Handling Attorney Requests for Medical Records
Oct 23, 2019 08:00AM
● By MED Magazine
By Dean McConnell
One of the challenges of being a medical provider is when your world intersects with the legal world. It can place you in situations where confusion and concern may arise when deciding the proper course of action. A common example is when health care providers receive medical records request from an attorney.
These requests can occur in a variety of forms:
When you are treating a patient involved in a motor vehicle accident, or a patient who is under investigation in a criminal situation such as a DUI or an assault and battery.
Custody battles between parents also result in requests for records from attorneys involved.
Requests may involve an attorney investigating whether to bring a medical malpractice claim.
Different legal rules may apply depending on who makes the request, whether it is an informal request or a subpoena, or if the request is tied to a criminal case.
All of this can be very confusing, and before taking any action, providers need to understand the details of their specific situation.

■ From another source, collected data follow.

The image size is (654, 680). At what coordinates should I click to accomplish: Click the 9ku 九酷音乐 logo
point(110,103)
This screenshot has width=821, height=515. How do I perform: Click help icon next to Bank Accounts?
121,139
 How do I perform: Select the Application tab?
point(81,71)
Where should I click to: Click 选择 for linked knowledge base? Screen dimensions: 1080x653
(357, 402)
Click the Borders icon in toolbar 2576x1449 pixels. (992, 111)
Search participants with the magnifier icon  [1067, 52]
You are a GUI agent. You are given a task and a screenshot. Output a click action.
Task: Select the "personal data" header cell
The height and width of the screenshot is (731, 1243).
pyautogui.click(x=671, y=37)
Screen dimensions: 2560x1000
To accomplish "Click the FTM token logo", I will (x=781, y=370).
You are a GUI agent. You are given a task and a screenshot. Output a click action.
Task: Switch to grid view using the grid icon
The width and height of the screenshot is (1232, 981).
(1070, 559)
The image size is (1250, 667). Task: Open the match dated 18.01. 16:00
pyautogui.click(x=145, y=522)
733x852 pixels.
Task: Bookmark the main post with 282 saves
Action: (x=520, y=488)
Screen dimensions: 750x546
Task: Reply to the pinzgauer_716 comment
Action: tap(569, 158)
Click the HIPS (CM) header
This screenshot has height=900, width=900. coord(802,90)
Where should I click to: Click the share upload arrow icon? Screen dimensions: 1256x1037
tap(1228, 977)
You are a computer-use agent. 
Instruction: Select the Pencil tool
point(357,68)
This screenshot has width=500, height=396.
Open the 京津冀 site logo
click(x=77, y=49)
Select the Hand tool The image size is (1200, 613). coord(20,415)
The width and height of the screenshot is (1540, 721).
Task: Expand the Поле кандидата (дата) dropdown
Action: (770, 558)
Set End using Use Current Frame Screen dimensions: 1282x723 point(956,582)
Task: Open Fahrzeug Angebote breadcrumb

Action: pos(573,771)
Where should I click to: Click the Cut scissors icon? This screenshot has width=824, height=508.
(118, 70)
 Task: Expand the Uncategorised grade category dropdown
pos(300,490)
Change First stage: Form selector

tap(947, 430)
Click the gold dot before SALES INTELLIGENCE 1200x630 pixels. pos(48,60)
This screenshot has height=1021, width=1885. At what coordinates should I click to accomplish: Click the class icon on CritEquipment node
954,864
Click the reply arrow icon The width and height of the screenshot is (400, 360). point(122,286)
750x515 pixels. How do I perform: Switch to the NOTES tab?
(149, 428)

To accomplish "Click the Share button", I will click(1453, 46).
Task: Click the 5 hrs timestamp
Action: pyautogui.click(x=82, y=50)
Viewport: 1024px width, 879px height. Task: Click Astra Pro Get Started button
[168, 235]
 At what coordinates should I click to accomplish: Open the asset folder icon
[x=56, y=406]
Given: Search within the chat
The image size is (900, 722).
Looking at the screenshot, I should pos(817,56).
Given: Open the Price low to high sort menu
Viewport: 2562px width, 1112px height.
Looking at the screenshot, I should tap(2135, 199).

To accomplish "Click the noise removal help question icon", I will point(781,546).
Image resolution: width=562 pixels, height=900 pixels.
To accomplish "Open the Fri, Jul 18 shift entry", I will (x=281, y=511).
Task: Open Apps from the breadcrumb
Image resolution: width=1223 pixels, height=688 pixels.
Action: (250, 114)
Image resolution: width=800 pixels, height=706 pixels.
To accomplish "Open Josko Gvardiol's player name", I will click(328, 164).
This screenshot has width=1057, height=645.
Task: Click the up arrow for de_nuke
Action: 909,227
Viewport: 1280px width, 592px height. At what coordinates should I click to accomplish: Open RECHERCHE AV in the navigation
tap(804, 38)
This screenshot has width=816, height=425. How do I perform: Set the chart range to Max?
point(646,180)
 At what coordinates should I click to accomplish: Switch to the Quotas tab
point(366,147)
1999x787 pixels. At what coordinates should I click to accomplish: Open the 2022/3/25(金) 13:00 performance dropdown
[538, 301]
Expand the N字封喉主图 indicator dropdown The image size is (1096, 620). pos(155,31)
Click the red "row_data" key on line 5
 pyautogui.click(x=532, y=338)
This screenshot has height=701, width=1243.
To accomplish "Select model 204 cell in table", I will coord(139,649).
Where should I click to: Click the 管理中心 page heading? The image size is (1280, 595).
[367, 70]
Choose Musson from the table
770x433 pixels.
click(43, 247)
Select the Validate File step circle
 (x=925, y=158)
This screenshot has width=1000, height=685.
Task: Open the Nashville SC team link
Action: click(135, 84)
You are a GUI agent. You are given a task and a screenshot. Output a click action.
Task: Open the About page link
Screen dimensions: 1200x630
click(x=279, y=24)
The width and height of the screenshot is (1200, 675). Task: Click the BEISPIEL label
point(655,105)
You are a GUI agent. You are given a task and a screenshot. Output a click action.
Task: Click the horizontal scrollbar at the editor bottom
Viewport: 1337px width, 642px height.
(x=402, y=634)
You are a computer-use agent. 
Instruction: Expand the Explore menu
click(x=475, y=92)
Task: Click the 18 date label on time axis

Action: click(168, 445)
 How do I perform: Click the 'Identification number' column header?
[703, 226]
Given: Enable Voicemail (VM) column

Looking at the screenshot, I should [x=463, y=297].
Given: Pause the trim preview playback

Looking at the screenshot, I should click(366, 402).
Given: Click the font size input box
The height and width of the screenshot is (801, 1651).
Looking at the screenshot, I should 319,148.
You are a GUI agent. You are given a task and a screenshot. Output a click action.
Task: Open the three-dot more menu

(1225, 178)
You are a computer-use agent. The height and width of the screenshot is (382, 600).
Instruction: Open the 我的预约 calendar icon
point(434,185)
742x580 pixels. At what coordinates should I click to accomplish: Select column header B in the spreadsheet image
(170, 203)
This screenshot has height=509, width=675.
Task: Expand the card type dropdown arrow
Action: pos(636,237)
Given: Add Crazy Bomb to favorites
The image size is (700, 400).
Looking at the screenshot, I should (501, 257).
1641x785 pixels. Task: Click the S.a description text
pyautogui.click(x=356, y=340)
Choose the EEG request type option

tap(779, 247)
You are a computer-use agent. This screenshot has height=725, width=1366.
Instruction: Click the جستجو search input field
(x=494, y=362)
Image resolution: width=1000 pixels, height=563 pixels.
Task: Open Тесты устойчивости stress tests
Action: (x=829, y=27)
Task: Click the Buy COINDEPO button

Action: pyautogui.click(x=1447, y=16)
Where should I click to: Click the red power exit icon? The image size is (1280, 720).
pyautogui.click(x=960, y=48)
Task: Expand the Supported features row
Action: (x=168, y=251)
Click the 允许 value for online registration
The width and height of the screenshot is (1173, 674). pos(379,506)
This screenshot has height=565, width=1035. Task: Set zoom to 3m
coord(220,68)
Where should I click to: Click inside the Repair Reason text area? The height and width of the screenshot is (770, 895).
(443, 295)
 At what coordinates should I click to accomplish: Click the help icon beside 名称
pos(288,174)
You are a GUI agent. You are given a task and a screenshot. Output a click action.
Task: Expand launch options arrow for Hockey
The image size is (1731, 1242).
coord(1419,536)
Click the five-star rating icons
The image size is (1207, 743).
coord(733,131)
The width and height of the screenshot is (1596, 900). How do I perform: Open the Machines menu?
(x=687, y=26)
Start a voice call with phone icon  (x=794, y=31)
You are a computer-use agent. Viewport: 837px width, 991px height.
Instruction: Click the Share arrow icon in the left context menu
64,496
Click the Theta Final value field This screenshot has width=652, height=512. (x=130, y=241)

In addition, providers should consider legal assistance to ensure they are abiding by the appropriate requirements that can vary by state.
Informal Requests Before a Lawsuit
Who usually requests the records: The patient or the patient’s attorney.
What to know: If the patient, or the patient’s personal representative1 asks that you send all or part of a medical record to an attorney, then the patient’s “right of access” under HIPAA applies and the records must be provided as soon as reasonably possible, but no later than 30 days.
If unusual circumstances exist beyond the control of the provider, such that the records cannot be produced within 30 days, one additional 30-day extension may be obtained by notifying the patient of the unusual circumstances and that an additional 30 days will be required.
If the informal request for medical information does not come through the patient, then the provider must have a HIPAA-compliant authorization, signed by the patient, before care is discussed or copies of records are provided.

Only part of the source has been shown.